Speaker
Dr
A. Chincarini
Description
In the framework of neurodegenerative diseases, and in particular the Alzheimer's disease (AD), we are witnessing an increasing presence of neuroimaging data, magnetic resonant images (MRI) and positron emission tomography (PET) above all. Despite the fact that clinical scanners have been around for some decades, MRI and PET images have only recently become a dependable support in diagnosing early and prodromal AD.
The purpose of image analysis is to find supporting evidence to help in early clinical assessment. In the case of neurodegenration leading to AD, we would ideally look for a measure (marker) able to discriminate between normalcy versus pathology at a pre-clinical stage, easy to implement in clinical practice and possibly based on quick, low- cost, and widely available procedures. In addition, a “good” marker should have predictive value as to whether a subject with current unknown or unclear clinical assessment will or will not develop the pathological condition in a given timeframe.

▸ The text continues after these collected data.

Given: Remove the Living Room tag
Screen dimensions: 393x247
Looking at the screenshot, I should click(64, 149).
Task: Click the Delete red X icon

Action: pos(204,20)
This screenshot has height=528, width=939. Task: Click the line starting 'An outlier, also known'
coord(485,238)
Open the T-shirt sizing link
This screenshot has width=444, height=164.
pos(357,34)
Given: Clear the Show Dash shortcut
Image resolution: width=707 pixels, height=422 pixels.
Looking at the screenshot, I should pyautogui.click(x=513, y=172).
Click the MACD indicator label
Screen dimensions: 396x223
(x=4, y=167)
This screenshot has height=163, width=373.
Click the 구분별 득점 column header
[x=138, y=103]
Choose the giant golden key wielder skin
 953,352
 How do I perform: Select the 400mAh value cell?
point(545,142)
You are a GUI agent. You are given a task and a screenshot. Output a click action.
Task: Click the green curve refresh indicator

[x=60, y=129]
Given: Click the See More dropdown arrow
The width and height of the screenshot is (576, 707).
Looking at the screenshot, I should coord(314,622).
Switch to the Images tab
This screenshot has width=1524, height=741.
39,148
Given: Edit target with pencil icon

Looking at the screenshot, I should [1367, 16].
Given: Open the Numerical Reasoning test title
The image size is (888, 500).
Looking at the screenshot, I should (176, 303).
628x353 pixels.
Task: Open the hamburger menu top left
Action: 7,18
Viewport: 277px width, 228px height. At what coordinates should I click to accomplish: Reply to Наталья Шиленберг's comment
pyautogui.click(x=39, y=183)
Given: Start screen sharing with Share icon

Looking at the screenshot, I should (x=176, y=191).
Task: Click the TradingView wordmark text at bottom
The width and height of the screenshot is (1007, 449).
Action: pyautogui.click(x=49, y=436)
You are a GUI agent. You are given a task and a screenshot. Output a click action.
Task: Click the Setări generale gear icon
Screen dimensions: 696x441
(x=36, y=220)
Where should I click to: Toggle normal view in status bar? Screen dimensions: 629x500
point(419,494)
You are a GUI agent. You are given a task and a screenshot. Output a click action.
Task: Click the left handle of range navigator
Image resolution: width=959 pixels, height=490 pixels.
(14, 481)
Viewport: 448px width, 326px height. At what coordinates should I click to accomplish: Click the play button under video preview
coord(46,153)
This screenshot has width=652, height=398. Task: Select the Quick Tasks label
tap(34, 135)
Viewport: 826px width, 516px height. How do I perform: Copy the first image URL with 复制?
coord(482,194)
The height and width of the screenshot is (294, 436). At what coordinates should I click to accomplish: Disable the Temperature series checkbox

Research supported by INFN experiment MIND (Medical Imaging for Neurodegenerative Diseases) is targeted at developing physical and statistical methods to find reliable and accurate image-based markers, with potential applications in the clinical practice.
From a data analysis point of view, the problem can be restated as a measure of a “signal” (the pathology marker) on a “background” of normalcy. Whether a marker can have predictive value at all implies that it must be sensitive to some key aspects of the pathology process well before their effects have a clear clinical counterpart.
We shall give an overview of some relevant branches in brain image analysis and the requirements to define a suitable signal over the confounding variability (noises) peculiar to life-science studies.